§ **ARTICLE**:

End of Year Financial Reflections
Ok, another year is nearing its conclusion. How did that happen? Where did the year go, is it just me of is time passing by faster and faster each year?
Anyway, as the year ends, it’s a time for some reflection and often that reflection morphs into New Year’s resolutions.
The following list is a collection of thoughts, questions and reflections to help you think about your finances and financial wellbeing as we wrap up 2015:
Did you make financial progress this year?
What does that means? How are you going to measure it?
• How has your net worth changed in last 12 months (do you keep track and are you honest/conservative with the numbers?)
• How has you income changed and is it going in the right direction?
• How have your debts changed? What were they at the beginning of the year, what are they now?
• How has your super balance improved?
You need to be careful not to conflate the tracking of your financial numbers with short-termism. It is human nature to feel concerned when asset prices are heading south.
Risk on or off?
In an inflationary environment, your capital needs to go out to play, and in that playground there is risk.
In a deflationary environment, where things get cheaper with time, all you need to do to increase your buying power is to put your money in the bank and wait for prices to fall in value (just ask the Japanese). But when things (assets, goods and services) are constantly going up in price, then your capital needs to leave the safety of “home”, or a riskless environment. The question for most people is not whether to take risk or not, but how much risk and what the nature of that risk is.
So, where are you on the scale?
• Too much, or too little?
• Can you psychologically withstand the possible downside?
• Can your personal wealth withstand the downside?
• Do you have buffers and strategies in place to manage the risk?
Gap between knowing and doing
We know more than we have ever known.
Google is now a verb (apparently so is “to dyson”). There is more information available to us than at any other time in human history, but, and this is a big but, we are being overwhelmed. We are drinking from the fire hose. We are drowning with information and as a consequence we are being overloaded.
The two main problems of this very modern day dynamic are:
• Analysis paralysis. There is simply too much to analyse, especially if you do not know what not to waste time on.
• How to weigh things. With so much to consider, how do you balance out competing ideas. Where do you sit on the continuum between two good but competing ideas? Most people are not good at this type of decision making.

§ **WRITTEN TASK**:
Answer these about the article on year-end finances:
(a) Which year does it say is wrapping up?
(b) In a deflationary environment, what does it say you need to do to increase your buying power?
(c) What two main problems of too much information does it name?

§ **EXTRACTED RECORDS**:
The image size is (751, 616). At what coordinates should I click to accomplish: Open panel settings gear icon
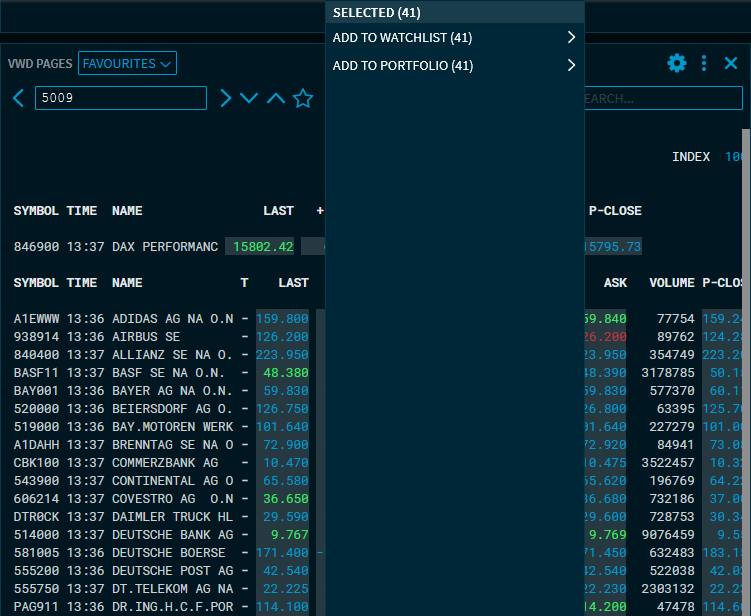tap(677, 64)
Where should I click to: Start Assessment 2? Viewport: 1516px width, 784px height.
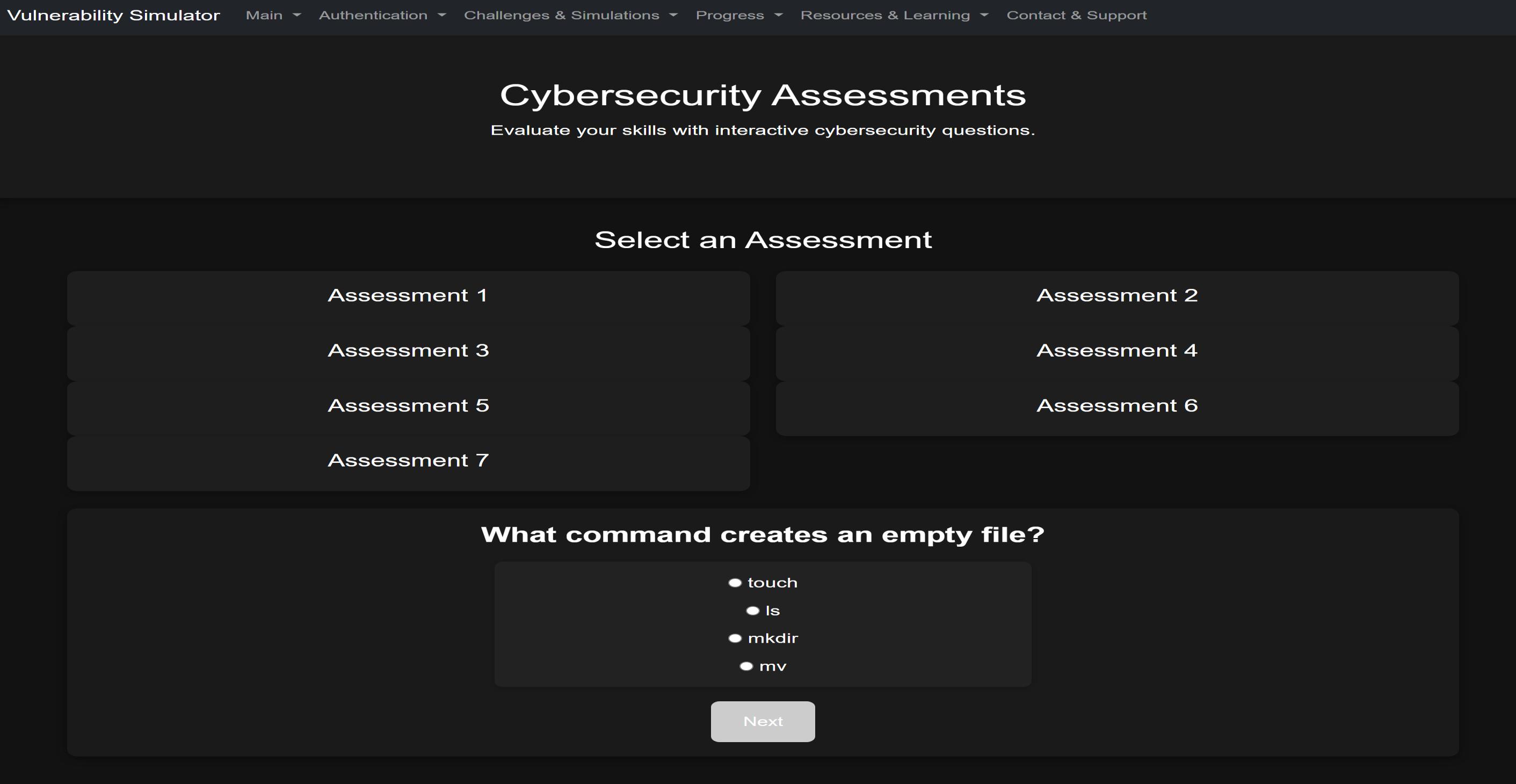[1116, 295]
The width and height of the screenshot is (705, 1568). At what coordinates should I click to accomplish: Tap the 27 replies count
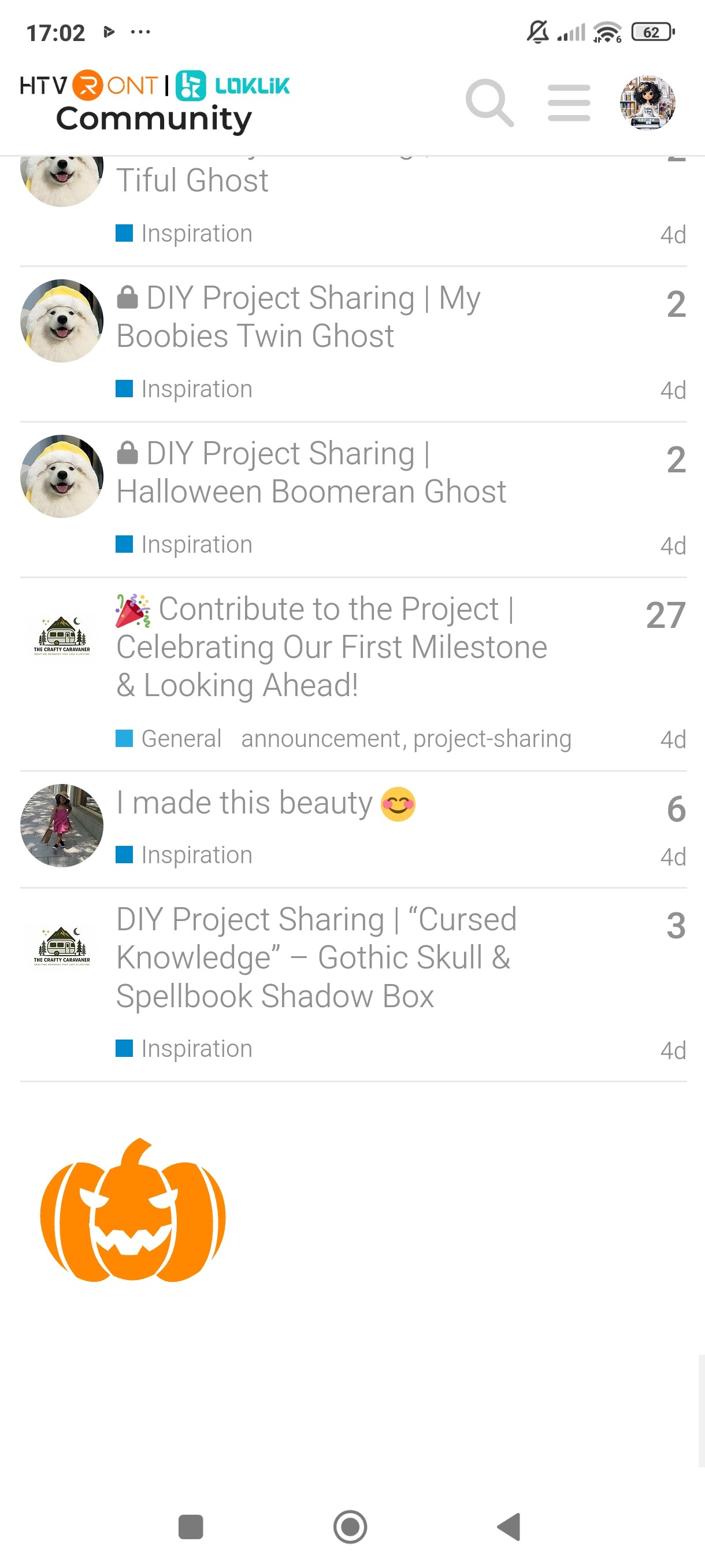click(x=665, y=615)
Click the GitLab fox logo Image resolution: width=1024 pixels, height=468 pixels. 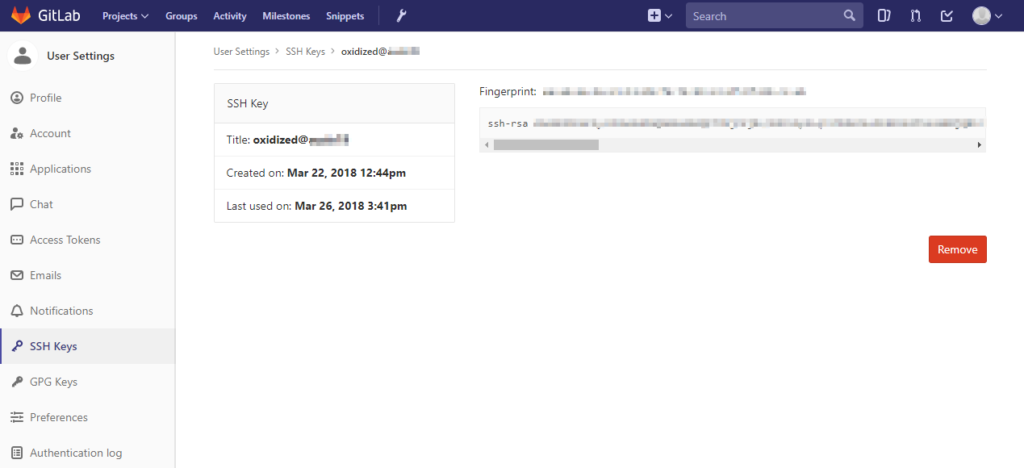point(21,16)
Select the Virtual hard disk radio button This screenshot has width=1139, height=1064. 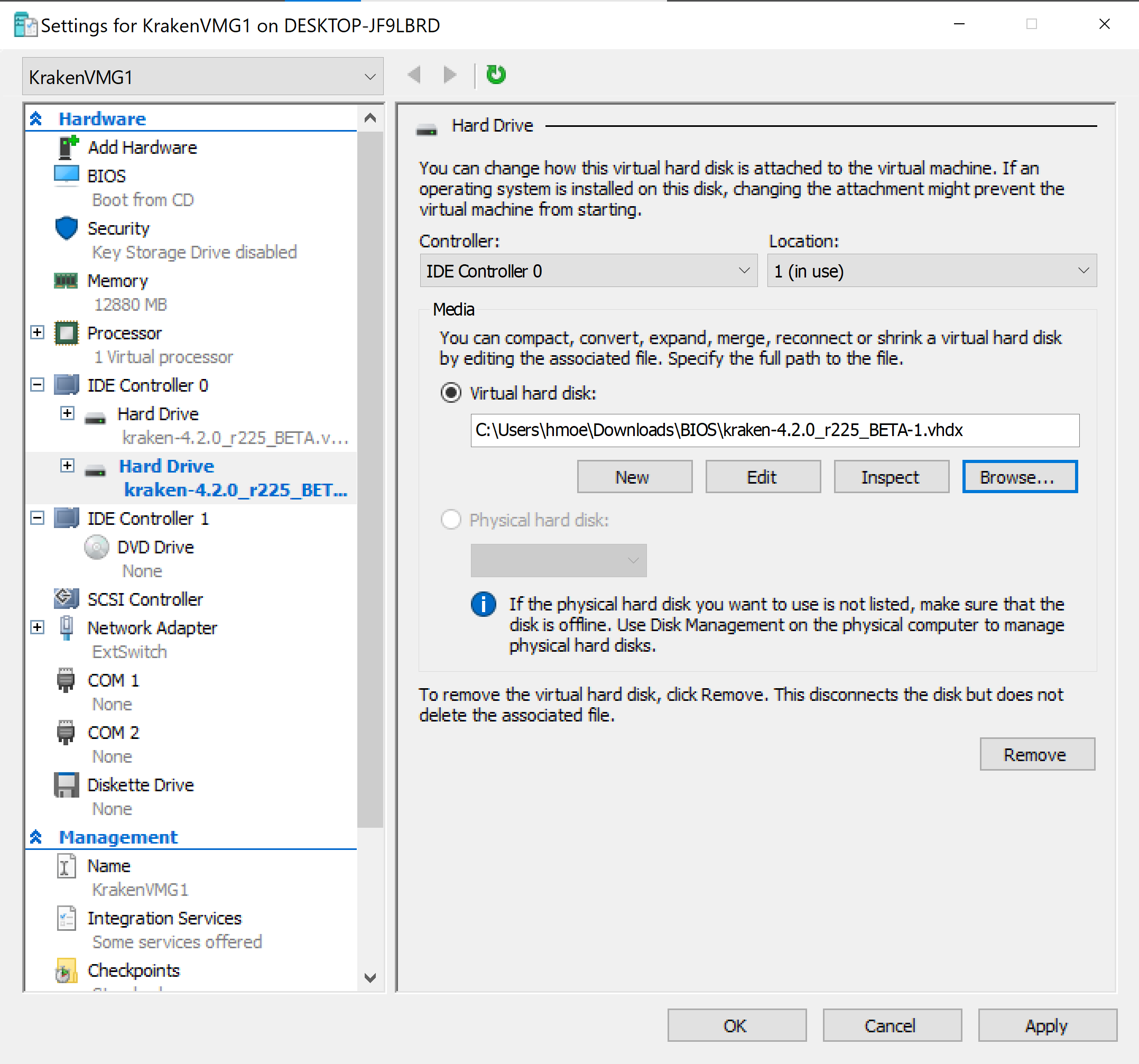tap(451, 393)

§ **OUTPUT FOR THIS EXERCISE**:
(a) 2015.
(b) Put your money in the bank and wait for prices to fall.
(c) Analysis paralysis, and how to weigh things.